### EXERCISE OBJECTIVE
An exact printout of all the entries is required.

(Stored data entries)
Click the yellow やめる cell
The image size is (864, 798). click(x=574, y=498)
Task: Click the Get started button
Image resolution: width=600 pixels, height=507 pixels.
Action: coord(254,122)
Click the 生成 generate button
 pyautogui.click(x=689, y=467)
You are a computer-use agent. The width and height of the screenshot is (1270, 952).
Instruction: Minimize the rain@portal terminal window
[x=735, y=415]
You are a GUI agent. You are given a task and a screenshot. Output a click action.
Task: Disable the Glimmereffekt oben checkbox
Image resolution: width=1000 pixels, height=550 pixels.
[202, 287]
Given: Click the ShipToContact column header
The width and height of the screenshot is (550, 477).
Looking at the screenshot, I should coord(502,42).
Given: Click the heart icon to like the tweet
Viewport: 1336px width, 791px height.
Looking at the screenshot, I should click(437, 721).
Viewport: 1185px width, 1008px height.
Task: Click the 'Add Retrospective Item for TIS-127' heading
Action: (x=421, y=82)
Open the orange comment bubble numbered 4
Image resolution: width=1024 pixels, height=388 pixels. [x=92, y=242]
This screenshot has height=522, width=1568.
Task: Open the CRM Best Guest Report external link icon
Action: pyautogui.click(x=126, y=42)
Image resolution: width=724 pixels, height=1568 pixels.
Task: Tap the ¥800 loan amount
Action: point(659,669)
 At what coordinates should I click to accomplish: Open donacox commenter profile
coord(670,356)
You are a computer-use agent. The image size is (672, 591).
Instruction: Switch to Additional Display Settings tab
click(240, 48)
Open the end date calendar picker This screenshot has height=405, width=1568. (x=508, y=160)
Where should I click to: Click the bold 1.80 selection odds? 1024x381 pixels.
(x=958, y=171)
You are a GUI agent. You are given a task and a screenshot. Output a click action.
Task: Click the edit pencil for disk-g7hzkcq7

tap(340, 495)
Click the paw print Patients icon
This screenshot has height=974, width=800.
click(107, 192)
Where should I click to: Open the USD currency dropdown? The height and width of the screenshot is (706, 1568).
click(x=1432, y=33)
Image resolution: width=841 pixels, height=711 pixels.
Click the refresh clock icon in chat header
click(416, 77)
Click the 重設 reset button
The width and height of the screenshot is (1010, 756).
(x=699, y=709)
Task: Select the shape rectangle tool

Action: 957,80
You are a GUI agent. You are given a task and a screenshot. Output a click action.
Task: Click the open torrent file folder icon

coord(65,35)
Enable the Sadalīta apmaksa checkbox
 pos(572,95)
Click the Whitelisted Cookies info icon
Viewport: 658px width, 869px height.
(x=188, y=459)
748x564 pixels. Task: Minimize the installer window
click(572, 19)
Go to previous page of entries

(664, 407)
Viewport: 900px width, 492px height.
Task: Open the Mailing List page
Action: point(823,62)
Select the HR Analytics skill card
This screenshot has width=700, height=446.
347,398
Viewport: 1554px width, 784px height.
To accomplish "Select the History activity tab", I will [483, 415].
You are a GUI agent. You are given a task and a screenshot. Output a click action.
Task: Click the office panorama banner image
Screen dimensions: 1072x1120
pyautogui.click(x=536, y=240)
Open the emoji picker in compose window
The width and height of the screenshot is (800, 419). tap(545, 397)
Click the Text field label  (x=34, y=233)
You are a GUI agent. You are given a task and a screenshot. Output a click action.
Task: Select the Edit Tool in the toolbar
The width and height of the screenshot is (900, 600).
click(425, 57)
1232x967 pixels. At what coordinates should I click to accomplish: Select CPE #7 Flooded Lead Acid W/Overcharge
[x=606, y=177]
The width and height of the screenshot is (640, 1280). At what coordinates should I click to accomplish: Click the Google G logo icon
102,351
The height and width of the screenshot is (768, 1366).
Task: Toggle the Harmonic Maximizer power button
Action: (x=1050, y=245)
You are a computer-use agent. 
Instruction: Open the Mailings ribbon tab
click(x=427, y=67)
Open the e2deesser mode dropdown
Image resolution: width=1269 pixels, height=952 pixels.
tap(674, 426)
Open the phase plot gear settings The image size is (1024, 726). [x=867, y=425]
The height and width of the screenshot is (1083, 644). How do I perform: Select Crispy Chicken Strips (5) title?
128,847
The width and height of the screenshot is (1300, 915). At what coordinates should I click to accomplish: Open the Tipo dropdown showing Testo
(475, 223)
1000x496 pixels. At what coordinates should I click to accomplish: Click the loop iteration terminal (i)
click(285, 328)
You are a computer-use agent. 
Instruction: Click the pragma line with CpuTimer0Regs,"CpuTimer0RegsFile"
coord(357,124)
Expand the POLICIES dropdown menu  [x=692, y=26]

### PROBLEM SOLUTION
Click the yellow やめる cell
The image size is (864, 798). click(x=574, y=498)
Task: Click the Get started button
Image resolution: width=600 pixels, height=507 pixels.
Action: coord(254,122)
Click the 生成 generate button
 pyautogui.click(x=689, y=467)
You are a computer-use agent. The width and height of the screenshot is (1270, 952).
Instruction: Minimize the rain@portal terminal window
[x=735, y=415]
You are a GUI agent. You are given a task and a screenshot. Output a click action.
Task: Disable the Glimmereffekt oben checkbox
Image resolution: width=1000 pixels, height=550 pixels.
[202, 287]
Given: Click the ShipToContact column header
The width and height of the screenshot is (550, 477).
Looking at the screenshot, I should coord(502,42).
Given: Click the heart icon to like the tweet
Viewport: 1336px width, 791px height.
Looking at the screenshot, I should click(437, 721).
Viewport: 1185px width, 1008px height.
Task: Click the 'Add Retrospective Item for TIS-127' heading
Action: (x=421, y=82)
Open the orange comment bubble numbered 4
Image resolution: width=1024 pixels, height=388 pixels. [x=92, y=242]
This screenshot has height=522, width=1568.
Task: Open the CRM Best Guest Report external link icon
Action: pyautogui.click(x=126, y=42)
Image resolution: width=724 pixels, height=1568 pixels.
Task: Tap the ¥800 loan amount
Action: point(659,669)
 At what coordinates should I click to accomplish: Open donacox commenter profile
coord(670,356)
You are a computer-use agent. The image size is (672, 591).
Instruction: Switch to Additional Display Settings tab
click(240, 48)
Open the end date calendar picker This screenshot has height=405, width=1568. (x=508, y=160)
Where should I click to: Click the bold 1.80 selection odds? 1024x381 pixels.
(x=958, y=171)
You are a GUI agent. You are given a task and a screenshot. Output a click action.
Task: Click the edit pencil for disk-g7hzkcq7

tap(340, 495)
Click the paw print Patients icon
This screenshot has height=974, width=800.
click(107, 192)
Where should I click to: Open the USD currency dropdown? The height and width of the screenshot is (706, 1568).
click(x=1432, y=33)
Image resolution: width=841 pixels, height=711 pixels.
Click the refresh clock icon in chat header
click(416, 77)
Click the 重設 reset button
The width and height of the screenshot is (1010, 756).
(x=699, y=709)
Task: Select the shape rectangle tool

Action: 957,80
You are a GUI agent. You are given a task and a screenshot. Output a click action.
Task: Click the open torrent file folder icon

coord(65,35)
Enable the Sadalīta apmaksa checkbox
 pos(572,95)
Click the Whitelisted Cookies info icon
Viewport: 658px width, 869px height.
(x=188, y=459)
748x564 pixels. Task: Minimize the installer window
click(572, 19)
Go to previous page of entries

(664, 407)
Viewport: 900px width, 492px height.
Task: Open the Mailing List page
Action: point(823,62)
Select the HR Analytics skill card
This screenshot has width=700, height=446.
347,398
Viewport: 1554px width, 784px height.
To accomplish "Select the History activity tab", I will [483, 415].
You are a GUI agent. You are given a task and a screenshot. Output a click action.
Task: Click the office panorama banner image
Screen dimensions: 1072x1120
pyautogui.click(x=536, y=240)
Open the emoji picker in compose window
The width and height of the screenshot is (800, 419). tap(545, 397)
Click the Text field label  (x=34, y=233)
You are a GUI agent. You are given a task and a screenshot. Output a click action.
Task: Select the Edit Tool in the toolbar
The width and height of the screenshot is (900, 600).
click(425, 57)
1232x967 pixels. At what coordinates should I click to accomplish: Select CPE #7 Flooded Lead Acid W/Overcharge
[x=606, y=177]
The width and height of the screenshot is (640, 1280). At what coordinates should I click to accomplish: Click the Google G logo icon
102,351
The height and width of the screenshot is (768, 1366).
Task: Toggle the Harmonic Maximizer power button
Action: (x=1050, y=245)
You are a computer-use agent. 
Instruction: Open the Mailings ribbon tab
click(x=427, y=67)
Open the e2deesser mode dropdown
Image resolution: width=1269 pixels, height=952 pixels.
tap(674, 426)
Open the phase plot gear settings The image size is (1024, 726). [x=867, y=425]
The height and width of the screenshot is (1083, 644). How do I perform: Select Crispy Chicken Strips (5) title?
128,847
The width and height of the screenshot is (1300, 915). At what coordinates should I click to accomplish: Open the Tipo dropdown showing Testo
(475, 223)
1000x496 pixels. At what coordinates should I click to accomplish: Click the loop iteration terminal (i)
click(285, 328)
You are a computer-use agent. 
Instruction: Click the pragma line with CpuTimer0Regs,"CpuTimer0RegsFile"
coord(357,124)
Expand the POLICIES dropdown menu  [x=692, y=26]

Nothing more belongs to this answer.